*Work item*. In the listing below, find the line containing "Allgemein (24, 99)" and the line containing "[X] (168, 59)". Repeat exactly those two lines and every line between them.

*Data to use*.
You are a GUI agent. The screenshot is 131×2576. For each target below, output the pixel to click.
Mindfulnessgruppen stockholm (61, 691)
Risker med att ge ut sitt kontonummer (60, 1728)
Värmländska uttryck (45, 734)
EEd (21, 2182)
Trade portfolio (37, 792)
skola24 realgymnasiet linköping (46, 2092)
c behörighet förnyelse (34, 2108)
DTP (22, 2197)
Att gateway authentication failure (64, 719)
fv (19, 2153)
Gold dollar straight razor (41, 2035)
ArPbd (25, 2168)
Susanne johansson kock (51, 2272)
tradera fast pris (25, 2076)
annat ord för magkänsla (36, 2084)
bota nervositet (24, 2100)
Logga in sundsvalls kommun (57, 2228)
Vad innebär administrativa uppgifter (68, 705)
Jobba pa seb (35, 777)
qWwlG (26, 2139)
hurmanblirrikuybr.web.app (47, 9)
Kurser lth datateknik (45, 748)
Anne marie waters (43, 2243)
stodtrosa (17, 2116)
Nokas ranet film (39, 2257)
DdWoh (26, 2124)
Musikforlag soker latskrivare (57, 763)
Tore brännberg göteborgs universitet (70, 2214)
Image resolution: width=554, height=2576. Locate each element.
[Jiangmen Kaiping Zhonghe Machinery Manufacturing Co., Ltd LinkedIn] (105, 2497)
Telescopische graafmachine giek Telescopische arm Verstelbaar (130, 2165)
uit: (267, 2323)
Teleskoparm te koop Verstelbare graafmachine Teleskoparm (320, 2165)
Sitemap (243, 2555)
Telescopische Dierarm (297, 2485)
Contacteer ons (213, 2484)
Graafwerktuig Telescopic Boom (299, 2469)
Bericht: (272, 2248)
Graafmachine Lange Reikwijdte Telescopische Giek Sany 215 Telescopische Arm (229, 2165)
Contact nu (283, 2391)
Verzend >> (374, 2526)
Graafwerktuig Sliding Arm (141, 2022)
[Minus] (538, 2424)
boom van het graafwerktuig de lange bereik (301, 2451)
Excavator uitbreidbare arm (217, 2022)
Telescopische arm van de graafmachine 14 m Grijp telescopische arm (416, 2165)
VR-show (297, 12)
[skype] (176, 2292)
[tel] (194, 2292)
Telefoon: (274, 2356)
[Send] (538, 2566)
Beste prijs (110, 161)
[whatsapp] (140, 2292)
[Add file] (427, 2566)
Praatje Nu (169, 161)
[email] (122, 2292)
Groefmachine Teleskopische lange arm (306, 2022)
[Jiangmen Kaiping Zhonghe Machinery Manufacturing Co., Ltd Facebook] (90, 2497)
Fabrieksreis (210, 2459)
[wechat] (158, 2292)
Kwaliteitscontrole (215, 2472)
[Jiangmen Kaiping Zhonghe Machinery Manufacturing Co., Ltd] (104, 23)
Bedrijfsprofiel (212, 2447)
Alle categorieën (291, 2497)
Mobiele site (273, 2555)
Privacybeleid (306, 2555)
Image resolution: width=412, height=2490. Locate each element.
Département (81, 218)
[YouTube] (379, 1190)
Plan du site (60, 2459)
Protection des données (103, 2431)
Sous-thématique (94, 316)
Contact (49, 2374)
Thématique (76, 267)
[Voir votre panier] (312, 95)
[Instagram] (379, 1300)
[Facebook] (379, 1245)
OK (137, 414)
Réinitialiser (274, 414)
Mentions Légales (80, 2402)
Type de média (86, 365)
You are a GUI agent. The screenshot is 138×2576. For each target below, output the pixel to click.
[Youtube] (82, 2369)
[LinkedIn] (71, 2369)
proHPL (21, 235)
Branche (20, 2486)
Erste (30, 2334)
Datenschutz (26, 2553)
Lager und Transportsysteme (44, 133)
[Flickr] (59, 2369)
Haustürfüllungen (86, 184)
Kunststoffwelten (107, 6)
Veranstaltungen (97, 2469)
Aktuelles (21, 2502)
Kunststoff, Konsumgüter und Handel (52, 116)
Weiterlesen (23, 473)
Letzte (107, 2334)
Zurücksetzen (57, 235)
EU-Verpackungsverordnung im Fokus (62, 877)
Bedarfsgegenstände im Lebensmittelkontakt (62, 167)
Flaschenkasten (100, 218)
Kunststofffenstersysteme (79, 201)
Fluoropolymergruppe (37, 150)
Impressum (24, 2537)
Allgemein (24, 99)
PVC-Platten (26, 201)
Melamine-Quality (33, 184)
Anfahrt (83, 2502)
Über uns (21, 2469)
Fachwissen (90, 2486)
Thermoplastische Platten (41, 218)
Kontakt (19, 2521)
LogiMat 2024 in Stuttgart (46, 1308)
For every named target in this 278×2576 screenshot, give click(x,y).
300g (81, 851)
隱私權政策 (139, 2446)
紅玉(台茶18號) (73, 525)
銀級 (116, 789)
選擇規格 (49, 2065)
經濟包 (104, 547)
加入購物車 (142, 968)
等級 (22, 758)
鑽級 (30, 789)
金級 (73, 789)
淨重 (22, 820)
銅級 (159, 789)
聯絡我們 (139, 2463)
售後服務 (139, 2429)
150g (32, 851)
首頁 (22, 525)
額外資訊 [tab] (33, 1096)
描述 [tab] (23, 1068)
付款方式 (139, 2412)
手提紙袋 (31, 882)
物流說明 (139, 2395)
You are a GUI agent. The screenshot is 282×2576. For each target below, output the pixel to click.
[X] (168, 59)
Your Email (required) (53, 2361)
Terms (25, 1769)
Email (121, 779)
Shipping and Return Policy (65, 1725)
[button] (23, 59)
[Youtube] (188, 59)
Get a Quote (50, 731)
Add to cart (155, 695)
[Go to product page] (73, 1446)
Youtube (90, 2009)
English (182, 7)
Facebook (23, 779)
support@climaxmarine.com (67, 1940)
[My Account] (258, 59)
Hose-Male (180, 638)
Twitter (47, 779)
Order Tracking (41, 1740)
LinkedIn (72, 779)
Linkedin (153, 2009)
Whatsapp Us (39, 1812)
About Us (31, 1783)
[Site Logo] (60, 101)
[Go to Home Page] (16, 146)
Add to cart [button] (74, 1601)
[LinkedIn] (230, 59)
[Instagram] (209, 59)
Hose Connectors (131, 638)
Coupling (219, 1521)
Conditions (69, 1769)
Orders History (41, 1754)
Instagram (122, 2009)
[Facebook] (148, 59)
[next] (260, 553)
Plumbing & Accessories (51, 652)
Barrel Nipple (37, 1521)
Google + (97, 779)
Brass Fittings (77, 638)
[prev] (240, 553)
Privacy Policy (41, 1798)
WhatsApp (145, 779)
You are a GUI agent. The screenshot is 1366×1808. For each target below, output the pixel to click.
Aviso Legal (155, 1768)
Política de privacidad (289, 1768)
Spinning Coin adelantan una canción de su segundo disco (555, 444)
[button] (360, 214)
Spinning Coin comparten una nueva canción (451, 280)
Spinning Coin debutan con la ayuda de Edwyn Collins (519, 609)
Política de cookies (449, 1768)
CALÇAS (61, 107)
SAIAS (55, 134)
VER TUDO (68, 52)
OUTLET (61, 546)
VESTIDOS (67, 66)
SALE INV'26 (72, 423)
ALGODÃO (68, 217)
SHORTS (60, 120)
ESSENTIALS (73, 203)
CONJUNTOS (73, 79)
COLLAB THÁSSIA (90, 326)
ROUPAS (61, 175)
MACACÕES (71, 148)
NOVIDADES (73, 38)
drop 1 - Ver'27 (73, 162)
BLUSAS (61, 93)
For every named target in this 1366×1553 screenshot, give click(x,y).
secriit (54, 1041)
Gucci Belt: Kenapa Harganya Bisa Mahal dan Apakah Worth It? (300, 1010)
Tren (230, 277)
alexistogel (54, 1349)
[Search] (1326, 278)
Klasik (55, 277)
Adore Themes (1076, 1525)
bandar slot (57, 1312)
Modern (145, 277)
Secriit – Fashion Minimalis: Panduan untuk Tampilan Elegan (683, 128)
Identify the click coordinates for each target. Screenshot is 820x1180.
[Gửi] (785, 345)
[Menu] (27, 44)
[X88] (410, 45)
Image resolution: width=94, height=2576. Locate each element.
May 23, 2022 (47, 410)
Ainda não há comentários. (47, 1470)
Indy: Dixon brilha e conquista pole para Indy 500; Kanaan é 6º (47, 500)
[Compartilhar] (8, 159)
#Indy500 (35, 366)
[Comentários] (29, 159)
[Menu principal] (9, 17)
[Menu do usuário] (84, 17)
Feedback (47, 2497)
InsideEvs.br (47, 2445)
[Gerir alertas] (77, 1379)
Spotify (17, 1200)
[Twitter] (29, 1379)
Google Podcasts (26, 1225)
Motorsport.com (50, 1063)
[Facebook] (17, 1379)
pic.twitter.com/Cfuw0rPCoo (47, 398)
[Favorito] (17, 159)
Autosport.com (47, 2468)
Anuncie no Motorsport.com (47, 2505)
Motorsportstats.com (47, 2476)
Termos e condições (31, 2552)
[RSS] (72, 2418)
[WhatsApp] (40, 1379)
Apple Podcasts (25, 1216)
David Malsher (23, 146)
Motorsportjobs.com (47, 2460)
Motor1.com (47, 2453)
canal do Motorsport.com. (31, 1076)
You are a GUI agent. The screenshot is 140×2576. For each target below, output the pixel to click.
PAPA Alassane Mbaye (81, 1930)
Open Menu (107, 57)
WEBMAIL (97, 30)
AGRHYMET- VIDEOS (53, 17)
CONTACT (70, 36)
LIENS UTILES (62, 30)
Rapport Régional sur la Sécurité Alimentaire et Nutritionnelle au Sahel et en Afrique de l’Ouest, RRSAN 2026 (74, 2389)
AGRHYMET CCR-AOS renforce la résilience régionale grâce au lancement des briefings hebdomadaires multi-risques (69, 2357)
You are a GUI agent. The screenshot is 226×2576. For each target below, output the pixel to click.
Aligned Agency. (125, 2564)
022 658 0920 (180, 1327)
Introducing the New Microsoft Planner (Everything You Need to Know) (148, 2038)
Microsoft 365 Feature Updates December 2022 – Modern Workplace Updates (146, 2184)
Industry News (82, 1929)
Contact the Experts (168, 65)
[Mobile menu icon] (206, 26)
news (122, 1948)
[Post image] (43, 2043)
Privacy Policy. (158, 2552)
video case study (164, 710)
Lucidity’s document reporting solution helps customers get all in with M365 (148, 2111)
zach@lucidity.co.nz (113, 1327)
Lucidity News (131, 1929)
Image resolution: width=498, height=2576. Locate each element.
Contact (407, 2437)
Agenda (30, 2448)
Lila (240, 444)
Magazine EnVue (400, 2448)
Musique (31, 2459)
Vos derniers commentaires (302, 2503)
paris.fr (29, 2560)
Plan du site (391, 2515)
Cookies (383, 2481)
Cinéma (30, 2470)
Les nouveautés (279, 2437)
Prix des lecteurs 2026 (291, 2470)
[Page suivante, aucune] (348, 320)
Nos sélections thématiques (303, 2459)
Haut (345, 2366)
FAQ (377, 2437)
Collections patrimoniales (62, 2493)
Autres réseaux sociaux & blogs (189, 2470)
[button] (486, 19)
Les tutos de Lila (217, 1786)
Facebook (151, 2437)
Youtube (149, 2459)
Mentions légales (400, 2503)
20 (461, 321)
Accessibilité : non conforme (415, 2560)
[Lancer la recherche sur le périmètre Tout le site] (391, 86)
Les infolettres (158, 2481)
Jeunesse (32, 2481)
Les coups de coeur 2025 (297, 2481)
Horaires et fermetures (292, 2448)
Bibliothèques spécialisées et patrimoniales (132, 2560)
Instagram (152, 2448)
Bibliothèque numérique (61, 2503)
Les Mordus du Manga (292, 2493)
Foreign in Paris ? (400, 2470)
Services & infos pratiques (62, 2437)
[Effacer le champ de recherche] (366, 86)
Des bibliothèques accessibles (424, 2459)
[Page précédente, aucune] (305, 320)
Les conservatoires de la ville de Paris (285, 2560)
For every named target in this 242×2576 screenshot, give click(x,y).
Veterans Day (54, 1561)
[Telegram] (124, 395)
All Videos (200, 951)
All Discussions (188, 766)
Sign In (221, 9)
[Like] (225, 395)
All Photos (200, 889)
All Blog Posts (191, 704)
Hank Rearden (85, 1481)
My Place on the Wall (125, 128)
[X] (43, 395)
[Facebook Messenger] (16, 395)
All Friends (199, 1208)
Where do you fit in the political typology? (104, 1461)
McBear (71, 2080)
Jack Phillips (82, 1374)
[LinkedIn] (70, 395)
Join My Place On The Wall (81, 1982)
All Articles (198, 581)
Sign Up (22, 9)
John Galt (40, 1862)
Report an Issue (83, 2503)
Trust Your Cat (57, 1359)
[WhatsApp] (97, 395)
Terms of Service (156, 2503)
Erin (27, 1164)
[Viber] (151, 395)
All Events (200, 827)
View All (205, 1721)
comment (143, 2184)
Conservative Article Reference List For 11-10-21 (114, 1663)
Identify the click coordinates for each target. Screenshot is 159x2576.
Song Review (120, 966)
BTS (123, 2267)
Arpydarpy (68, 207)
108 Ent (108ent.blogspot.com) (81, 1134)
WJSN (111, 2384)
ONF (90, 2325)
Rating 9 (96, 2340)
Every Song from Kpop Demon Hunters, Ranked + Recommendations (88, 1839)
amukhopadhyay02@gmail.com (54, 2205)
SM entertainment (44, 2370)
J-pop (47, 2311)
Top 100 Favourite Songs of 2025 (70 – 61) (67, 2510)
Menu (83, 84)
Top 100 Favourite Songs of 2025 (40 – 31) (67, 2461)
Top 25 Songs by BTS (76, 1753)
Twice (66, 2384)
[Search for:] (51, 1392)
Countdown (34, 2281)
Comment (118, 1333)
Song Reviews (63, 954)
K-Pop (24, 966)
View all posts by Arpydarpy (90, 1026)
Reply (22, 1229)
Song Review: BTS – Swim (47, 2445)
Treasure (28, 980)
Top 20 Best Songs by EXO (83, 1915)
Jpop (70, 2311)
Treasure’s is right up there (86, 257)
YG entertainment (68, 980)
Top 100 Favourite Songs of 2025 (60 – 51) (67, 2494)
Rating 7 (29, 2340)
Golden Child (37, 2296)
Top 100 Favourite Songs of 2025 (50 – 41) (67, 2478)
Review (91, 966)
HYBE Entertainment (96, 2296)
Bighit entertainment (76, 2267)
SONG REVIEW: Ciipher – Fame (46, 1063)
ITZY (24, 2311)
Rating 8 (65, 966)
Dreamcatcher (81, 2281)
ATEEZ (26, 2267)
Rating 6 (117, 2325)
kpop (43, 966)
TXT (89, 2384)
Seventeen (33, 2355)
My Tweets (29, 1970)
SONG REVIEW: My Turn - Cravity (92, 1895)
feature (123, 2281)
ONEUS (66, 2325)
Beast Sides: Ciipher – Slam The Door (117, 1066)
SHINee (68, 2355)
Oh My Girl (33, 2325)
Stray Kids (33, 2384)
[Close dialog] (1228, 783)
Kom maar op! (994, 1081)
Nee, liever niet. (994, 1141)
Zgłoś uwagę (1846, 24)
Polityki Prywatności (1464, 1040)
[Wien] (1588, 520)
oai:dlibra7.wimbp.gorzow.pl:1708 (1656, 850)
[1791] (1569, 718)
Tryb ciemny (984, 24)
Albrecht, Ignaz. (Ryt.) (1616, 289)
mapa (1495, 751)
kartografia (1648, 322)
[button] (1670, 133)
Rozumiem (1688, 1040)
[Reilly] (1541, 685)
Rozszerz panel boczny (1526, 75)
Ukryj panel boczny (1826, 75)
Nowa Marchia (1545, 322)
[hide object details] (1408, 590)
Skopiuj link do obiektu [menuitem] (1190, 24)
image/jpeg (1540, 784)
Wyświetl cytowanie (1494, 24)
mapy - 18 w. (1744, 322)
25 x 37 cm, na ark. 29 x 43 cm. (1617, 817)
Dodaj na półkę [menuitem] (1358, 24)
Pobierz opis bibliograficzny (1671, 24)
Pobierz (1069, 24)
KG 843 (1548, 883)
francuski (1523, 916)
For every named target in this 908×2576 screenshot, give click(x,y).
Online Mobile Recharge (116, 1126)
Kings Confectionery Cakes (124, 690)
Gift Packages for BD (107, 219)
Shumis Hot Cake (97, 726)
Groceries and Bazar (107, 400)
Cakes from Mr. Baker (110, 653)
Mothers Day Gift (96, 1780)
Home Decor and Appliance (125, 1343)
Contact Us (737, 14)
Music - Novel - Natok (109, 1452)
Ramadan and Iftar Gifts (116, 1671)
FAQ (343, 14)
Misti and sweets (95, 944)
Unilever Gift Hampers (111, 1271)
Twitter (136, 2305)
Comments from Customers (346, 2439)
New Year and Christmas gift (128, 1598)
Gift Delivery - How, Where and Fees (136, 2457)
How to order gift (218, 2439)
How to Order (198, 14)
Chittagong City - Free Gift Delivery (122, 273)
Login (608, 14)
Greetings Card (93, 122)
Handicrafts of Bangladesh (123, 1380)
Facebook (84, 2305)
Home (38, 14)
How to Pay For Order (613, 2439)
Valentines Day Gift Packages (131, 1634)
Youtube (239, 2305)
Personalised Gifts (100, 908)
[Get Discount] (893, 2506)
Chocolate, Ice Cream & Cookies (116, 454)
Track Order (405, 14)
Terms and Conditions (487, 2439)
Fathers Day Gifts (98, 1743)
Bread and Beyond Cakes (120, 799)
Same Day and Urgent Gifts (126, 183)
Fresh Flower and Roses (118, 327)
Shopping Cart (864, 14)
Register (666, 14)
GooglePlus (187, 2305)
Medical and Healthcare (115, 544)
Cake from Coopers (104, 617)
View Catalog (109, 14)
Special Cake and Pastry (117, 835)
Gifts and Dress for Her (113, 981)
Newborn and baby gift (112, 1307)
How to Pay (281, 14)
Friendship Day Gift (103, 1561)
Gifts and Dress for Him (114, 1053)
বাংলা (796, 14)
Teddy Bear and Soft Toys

*Answer for this exercise*.
Allgemein (24, 99)
PVC-Platten (26, 201)
Melamine-Quality (33, 184)
Anfahrt (83, 2502)
Über uns (21, 2469)
Fachwissen (90, 2486)
Thermoplastische Platten (41, 218)
Kontakt (19, 2521)
LogiMat 2024 in Stuttgart (46, 1308)
For every named target in this 278×2576 screenshot, give click(x,y).
300g (81, 851)
隱私權政策 (139, 2446)
紅玉(台茶18號) (73, 525)
銀級 (116, 789)
選擇規格 (49, 2065)
經濟包 (104, 547)
加入購物車 (142, 968)
等級 (22, 758)
鑽級 (30, 789)
金級 (73, 789)
淨重 (22, 820)
銅級 (159, 789)
聯絡我們 (139, 2463)
售後服務 (139, 2429)
150g (32, 851)
首頁 (22, 525)
額外資訊 [tab] (33, 1096)
描述 [tab] (23, 1068)
付款方式 (139, 2412)
手提紙袋 (31, 882)
物流說明 (139, 2395)
You are a GUI agent. The screenshot is 282×2576. For each target below, output the pixel to click.
[X] (168, 59)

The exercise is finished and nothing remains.